ABC Denies CEO’s Claim It ‘Misquoted’ Sexual Assault Service on Use of Paedophile Term

March 9, 2021 Updated: March 9, 2021

The chief executive officer of Tasmania’s Sexual Assault Support Service (SASS) has claimed that a news producer from the ABC “misquoted” one of their managers when advising some journalists, via email, to avoid using the word “paedophile” in reporting, so as not to marginalise them. But the ABC stands by the contents of the email.

This comes after News Corp’s The Australian reported on March 6 that a senior ABC producer was purportedly prompted to send the email after the SASS manager expressed concern that the use of the word “paedophile” might negatively impact some paedophiles.

This was reportedly prompted by the death by suicide, in 2019, of an alleged paedophile nurse, James (Jim) Geoffrey Griffin, who was facing multiple charges related to child sexual abuse and producing child exploitation material.

“We should avoid it, unless we know he had a clinical diagnosis of paedophilia and instead use serial sexual offender/predator, or a sexual abuser of children and young people,” the senior staffer’s email allegedly said, in a bold font.

“[Sexual Assault Support Service] says … there are a lot of paedophiles/people with paedophilia who do not act on those impulses, ­especially if they reach out for and receive professional psychological help … describing (perhaps technically inaccurately) Griffin as a paedophile could ­discourage those people from seeking help, making it more ­likely that they go on to abuse children,” the email allegedly said.

The Epoch Times has not seen the email.

In an editorial published on March 8, The Australian criticised the ABC, and the news producer, for allegedly adopting that editorial position.

“A paedophile, defined by the Macquarie Dictionary, is ‘an adult who engages in sexual activities with children.’ The public understands the term—it could not be clearer. Unless you are a senior news producer at the national broadcaster in Tasmania,” The Australian’s editorial said.

“The producer should be telling staff to use tight, accurate wording, not weasel words,” it added.

An ABC spokesperson told The Epoch Times on March 9: “There has been no change to the ABC’s usage of the term ‘paedophile’ in reporting. It’s still used.”

“The intent of the note to some staff in Tasmania was to inform them about information from the Sexual Assault Support Service, as it’s always useful to understand the views of the services dealing closely with survivors,” the ABC spokesperson said. “The note should not have given the impression there has been any official change in language use because there hasn’t been.”
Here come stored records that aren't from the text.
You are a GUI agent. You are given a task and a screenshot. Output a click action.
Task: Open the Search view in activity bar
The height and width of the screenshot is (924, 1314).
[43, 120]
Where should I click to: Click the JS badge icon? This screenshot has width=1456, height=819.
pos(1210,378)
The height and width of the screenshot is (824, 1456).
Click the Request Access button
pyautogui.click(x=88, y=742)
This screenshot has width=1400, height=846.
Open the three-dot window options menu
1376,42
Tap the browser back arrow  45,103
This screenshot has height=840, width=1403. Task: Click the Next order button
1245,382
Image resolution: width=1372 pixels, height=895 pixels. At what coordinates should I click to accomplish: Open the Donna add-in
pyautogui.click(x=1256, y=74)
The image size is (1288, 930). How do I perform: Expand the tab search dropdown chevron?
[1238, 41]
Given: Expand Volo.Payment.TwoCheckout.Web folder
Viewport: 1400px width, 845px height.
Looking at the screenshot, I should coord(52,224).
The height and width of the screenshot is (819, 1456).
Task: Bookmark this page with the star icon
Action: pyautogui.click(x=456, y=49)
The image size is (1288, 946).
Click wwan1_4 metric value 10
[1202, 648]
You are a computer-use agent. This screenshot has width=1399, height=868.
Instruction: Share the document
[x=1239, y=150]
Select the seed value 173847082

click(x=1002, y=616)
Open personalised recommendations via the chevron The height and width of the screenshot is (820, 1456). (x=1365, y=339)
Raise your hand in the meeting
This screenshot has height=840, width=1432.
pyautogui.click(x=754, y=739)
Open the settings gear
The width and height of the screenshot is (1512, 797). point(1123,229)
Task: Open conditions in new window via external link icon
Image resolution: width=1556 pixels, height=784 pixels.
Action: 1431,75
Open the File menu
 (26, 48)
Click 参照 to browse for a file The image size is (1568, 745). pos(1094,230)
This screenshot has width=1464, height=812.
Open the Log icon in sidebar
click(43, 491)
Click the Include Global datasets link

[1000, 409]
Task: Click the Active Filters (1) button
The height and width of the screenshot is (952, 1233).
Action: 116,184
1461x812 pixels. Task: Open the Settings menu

But on March 10, Jill Maxwell, the CEO of Tasmania’s SASS, told The Epoch Times their manager might have been misquoted.

“Disappointingly, the comment from the [SASS] staff member was misquoted and also taken out of context. I have since spoken to the Producer at ABC Tasmania about this matter,” Maxwell said.

“SASS is not suggesting the word paedophile should never be used, nor are we seeking to change or soften language in regards to criminal behaviour,” she clarified.

But an ABC spokesperson, in response to queries, said: “We don’t believe the information was misquoted.”

Paedophiles Can’t Be Turned Into Victims

Peter Kurti, an expert on society and culture from the Centre for Independent Studies, has attributed the confusion around the use of the term to it having both a clinical and widespread everyday use.

Further, he noted that while there is a tendency to change the language to make terms more palatable for progressive tastes, a line will be drawn by the public when it comes to the use of the word paedophile.

“Are we really so concerned about making a fine distinction between using the term colloquially and using it in a clinical way?” he told The Epoch Times on March 9. “Just because somebody doesn’t act on those principles doesn’t turn them into a victim because we might describe them as a paedophile.”

He noted that society is particularly ensnared at the moment by the notion of a victim but warned against making paedophiles out to be “misrepresented” and “misunderstood” as a result of being mistermed in the media.

“I do think this idea that somebody can be a victim because a term is misapplied to them is wrong. Because that’s not how we use language,” he said.

He said the desire to treat people fairly and justly had led some people to go to extremes to “find the next group of victims.”

“I think the real victims of paedophilia are not the people who are mistermed as paedophiles; the real victims are those who suffer the abuse,” he said.